Saved data entries:

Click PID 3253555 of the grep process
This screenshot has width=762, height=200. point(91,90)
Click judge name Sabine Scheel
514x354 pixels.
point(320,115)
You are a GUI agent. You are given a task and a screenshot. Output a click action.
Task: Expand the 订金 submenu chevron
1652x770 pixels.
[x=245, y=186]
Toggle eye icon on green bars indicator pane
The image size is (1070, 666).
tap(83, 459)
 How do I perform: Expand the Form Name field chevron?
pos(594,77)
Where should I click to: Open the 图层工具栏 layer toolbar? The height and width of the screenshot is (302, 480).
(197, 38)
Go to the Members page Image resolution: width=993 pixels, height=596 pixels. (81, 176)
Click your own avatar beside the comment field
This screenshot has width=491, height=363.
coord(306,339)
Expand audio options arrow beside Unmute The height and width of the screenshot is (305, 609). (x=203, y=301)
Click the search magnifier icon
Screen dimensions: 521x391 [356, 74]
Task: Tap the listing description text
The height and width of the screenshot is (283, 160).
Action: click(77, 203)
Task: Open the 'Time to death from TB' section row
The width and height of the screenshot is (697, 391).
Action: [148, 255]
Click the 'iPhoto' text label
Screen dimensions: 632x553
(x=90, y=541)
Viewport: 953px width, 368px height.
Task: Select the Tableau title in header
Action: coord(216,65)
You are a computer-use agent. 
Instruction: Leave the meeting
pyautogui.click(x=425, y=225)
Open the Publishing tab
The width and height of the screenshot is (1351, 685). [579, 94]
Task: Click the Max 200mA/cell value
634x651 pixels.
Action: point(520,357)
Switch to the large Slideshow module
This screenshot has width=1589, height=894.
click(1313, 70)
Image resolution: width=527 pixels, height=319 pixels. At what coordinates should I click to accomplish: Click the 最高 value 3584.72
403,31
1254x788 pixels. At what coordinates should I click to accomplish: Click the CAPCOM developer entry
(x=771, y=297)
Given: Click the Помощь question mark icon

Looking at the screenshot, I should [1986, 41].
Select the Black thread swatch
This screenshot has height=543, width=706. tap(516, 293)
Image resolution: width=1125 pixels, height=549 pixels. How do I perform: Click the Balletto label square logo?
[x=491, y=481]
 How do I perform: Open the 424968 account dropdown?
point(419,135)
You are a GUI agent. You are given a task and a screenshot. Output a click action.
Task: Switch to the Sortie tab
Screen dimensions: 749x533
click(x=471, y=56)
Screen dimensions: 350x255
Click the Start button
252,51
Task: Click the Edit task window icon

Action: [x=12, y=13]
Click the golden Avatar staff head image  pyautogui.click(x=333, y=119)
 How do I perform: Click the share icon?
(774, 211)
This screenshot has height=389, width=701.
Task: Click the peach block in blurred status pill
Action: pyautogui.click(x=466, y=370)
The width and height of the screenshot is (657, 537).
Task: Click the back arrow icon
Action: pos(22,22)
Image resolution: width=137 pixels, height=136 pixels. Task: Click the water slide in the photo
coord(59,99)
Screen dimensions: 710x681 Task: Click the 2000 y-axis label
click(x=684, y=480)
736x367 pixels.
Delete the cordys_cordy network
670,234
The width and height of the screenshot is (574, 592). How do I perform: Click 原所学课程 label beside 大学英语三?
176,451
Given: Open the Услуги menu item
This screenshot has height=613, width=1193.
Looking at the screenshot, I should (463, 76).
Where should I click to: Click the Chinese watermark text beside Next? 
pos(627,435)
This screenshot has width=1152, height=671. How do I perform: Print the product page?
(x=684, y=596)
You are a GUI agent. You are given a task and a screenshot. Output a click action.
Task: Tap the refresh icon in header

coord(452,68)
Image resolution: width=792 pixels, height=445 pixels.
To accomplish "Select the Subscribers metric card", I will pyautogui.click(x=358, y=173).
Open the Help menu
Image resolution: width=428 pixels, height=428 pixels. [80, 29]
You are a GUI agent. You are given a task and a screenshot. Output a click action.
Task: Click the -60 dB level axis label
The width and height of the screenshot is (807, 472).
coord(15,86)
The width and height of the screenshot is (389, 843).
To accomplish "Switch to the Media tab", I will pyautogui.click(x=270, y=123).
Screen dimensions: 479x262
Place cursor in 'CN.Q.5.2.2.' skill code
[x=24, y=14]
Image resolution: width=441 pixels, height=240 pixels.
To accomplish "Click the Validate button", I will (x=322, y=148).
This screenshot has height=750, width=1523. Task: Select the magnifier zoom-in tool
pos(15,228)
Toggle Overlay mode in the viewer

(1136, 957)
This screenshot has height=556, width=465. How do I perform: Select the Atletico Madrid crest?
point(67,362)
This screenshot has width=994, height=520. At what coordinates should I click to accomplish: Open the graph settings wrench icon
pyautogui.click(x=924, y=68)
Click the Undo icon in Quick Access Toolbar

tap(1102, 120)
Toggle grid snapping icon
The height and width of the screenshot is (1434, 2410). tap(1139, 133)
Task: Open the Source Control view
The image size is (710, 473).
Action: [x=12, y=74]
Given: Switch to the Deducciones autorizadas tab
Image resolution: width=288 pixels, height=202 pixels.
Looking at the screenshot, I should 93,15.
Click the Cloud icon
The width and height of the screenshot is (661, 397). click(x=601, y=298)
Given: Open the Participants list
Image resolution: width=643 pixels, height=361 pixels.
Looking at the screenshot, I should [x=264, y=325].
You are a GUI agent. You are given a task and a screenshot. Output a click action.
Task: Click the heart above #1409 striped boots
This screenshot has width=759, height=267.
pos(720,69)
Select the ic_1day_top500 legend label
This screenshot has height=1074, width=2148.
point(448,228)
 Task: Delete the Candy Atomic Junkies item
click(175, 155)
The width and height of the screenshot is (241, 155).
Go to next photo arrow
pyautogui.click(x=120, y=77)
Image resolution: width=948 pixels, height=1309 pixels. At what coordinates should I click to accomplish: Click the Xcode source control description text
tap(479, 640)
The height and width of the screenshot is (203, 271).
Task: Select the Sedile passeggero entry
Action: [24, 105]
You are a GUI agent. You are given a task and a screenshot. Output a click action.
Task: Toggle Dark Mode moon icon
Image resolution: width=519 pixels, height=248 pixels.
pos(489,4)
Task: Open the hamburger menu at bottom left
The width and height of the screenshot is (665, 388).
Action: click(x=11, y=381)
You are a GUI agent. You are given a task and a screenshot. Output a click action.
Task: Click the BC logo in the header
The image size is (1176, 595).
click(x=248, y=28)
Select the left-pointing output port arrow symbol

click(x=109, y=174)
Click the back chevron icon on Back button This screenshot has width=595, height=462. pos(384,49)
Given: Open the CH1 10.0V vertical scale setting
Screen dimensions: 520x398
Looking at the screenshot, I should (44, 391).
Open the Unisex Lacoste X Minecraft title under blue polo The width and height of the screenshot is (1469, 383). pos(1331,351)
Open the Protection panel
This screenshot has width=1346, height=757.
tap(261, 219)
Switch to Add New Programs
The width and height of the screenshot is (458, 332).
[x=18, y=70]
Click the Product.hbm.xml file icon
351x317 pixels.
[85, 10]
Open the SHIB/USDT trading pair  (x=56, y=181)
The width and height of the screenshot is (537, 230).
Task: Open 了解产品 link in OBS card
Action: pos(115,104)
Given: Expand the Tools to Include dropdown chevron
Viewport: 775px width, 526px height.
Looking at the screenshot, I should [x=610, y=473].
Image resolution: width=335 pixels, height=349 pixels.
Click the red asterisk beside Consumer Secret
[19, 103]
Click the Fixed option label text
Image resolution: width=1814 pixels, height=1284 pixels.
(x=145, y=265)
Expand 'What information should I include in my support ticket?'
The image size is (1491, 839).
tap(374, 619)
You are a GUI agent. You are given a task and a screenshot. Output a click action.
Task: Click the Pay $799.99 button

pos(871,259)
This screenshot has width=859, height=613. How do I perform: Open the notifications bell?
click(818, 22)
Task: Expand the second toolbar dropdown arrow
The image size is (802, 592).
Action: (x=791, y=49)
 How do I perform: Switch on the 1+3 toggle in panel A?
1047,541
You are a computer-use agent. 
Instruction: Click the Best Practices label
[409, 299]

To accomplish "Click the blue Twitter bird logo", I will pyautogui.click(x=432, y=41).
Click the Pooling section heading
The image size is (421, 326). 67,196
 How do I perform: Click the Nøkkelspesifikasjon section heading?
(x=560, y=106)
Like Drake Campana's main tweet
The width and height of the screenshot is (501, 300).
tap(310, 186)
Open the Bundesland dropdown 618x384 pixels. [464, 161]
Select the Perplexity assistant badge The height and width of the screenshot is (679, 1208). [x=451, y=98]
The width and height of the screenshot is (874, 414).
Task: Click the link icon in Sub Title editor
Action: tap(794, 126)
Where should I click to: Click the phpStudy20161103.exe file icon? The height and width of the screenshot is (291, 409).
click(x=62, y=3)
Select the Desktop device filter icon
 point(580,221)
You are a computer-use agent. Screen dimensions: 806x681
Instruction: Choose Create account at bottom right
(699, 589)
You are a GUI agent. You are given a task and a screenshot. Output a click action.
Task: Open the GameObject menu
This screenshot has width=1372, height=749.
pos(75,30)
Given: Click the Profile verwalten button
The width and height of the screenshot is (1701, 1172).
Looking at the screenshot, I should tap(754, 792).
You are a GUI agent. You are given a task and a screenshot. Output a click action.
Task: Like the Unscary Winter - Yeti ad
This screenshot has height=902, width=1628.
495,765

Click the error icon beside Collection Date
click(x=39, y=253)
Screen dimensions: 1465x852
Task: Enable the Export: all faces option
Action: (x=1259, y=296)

Exercise aim - Can you repeat the rows above exactly, everything from the line containing "Given: Click the Profile verwalten button" down to the end of the rows?

Reply to the exercise -
Given: Click the Profile verwalten button
The width and height of the screenshot is (1701, 1172).
Looking at the screenshot, I should tap(754, 792).
You are a GUI agent. You are given a task and a screenshot. Output a click action.
Task: Like the Unscary Winter - Yeti ad
This screenshot has height=902, width=1628.
495,765

Click the error icon beside Collection Date
click(x=39, y=253)
Screen dimensions: 1465x852
Task: Enable the Export: all faces option
Action: (x=1259, y=296)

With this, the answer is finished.